Die amerikanische „Springer“- Show ist wohl weltweit die erniedrigendste Talk-Show. Kritiker nennen sie die schlimmste Sendung in der Geschichte des Fernsehens. Es fliegen nicht nur die derbesten Schimpfwörter, es fliegen Fäuste. Zwar gibt es keine (Schwer-) Verletzten, aber nur deshalb, weil jeder, der das Studio betritt, wie auf dem Flughafen nach Warfen untersucht wird. Seine Themen heißen: „Ich hab‘ ein Baby von deinem Mann“ oder „Ich schlafe mit der 13jährigen Tochter meiner Ex-Frau“. Springer ist es wichtig, das es hart zur Sache geht, Emotionen, die hochkochen können, hochkochen müssen. Springer: „Dies ist keine Talkshow. Hier wird nicht getalkt. Hier wird geflucht und mit Sachen herumgeschmissen, die die Leute gerade zur Hand haben. Was wir hier machen, ist professionelles Wrestling“. Damit es so emotional werden kann, müssen Menschen aufeinander gehetzt werden. Beliebtes Spiel: eine Dreiecksbeziehung. Eine davon endete tödlich: Nancy Campbell-Panitz wurde, nur Stunden nach der Aufzeichnung, tot aufgefunden. Sie meinte, sie könne sich ihren geliebten Mann zurückholen, der längst eine andere hatte. Campbell-Panitz erfuhr, dass sie nicht mehr gefragt sei, weil sie alt und fett sei, dies alles aus dem Mund des Moderators Springer.

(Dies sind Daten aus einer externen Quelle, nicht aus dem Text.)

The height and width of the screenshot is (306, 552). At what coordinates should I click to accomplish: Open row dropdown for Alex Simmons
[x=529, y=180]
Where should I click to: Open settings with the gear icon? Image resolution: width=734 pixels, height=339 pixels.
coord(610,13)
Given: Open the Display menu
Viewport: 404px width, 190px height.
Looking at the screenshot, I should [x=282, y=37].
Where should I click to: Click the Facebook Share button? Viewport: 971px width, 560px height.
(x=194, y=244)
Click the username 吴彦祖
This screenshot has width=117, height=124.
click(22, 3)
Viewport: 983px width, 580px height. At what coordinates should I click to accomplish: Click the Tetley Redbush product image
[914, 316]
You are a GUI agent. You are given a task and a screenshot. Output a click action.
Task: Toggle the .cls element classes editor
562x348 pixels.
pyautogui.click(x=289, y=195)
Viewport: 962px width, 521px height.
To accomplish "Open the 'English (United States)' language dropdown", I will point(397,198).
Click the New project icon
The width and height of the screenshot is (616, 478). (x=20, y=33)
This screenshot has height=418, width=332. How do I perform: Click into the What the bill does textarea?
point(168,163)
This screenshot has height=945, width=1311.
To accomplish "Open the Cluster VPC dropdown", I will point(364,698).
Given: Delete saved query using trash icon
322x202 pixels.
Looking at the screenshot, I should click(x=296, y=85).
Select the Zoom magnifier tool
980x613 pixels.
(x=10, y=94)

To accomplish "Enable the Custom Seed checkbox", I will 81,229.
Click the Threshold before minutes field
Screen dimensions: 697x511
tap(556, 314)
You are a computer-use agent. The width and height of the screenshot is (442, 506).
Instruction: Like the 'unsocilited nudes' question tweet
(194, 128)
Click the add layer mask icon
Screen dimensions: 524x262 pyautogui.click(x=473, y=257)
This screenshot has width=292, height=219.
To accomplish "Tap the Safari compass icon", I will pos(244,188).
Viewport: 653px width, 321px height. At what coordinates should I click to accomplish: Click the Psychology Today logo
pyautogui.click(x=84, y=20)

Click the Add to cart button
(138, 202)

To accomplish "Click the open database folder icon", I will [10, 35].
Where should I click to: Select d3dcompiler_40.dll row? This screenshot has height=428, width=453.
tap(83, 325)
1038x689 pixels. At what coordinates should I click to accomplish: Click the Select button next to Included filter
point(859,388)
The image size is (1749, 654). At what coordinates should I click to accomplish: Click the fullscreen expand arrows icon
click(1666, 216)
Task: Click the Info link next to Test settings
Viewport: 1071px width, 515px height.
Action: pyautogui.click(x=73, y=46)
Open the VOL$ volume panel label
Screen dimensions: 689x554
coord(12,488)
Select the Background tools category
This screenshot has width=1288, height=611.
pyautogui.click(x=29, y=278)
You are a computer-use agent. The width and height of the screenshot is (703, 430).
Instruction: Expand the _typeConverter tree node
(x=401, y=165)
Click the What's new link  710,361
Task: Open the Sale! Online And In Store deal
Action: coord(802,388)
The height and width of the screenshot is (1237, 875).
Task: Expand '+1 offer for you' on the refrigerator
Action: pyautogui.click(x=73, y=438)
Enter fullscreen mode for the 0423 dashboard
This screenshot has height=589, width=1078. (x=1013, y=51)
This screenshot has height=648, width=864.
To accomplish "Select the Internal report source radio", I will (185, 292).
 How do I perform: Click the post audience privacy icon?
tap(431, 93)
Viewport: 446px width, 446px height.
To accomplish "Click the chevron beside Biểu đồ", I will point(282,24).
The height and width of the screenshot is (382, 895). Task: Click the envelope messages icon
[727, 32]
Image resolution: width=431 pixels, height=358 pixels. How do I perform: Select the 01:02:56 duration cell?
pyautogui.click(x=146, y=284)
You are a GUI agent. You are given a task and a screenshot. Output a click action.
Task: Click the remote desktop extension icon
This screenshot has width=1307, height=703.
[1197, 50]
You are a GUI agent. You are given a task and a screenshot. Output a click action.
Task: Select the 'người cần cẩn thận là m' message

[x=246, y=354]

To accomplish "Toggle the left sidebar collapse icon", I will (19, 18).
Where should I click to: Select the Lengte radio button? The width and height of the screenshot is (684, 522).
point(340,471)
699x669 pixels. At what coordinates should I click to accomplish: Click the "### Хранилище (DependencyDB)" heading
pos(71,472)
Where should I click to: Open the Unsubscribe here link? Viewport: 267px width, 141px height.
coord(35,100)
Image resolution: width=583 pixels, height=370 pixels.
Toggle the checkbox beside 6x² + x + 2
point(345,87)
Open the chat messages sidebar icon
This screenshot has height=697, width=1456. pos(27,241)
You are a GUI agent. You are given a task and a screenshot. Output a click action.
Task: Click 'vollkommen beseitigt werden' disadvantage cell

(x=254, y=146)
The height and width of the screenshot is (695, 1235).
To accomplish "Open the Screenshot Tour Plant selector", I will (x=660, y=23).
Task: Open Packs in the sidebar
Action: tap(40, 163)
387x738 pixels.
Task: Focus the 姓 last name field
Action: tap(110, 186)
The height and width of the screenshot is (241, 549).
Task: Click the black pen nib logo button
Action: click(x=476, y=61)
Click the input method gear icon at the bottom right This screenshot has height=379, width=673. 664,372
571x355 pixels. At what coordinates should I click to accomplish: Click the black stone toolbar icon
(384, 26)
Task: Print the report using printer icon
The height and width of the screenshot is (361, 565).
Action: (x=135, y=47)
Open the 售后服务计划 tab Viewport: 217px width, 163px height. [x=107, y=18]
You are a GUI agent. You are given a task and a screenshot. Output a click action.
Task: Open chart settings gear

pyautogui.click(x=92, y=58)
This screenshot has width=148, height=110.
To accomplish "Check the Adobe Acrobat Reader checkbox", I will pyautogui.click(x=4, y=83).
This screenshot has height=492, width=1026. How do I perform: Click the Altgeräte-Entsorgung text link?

„Wir bereiten uns auf die größte Show des Jahres vor“ – gemeint ist die Liveübertragung der Hinrichtung des Mörders Timothy McVeigh im Bundesgefängnis von Terra Haute (Indiana). Hier wird von CBS alles aufgeboten, was man sich nur denken kann, und sogar noch mehr: Nicht nur die reine Exekution McVeighs soll möglichst gezeigt werden, auch Schaltungen aus den Wohnzimmern der Angehörigen seiner Opfer soll es geben. Außerdem soll das Thema bereits eine Woche vorher angeheizt werden mittels Liveberichten aus dem Zuchthaus. Die zuständige Justizbehörde will zwar angeblich die direkte Live-Übertragung der Hinrichtung noch stoppen, allerdings nicht aus ethischen Gründen: „Wir haben kein Interesse daran, mit Live-Übertragungen in Amerikas Wohnzimmer Abscheu und eine Diskussion um die Todesstrafe auszulösen“.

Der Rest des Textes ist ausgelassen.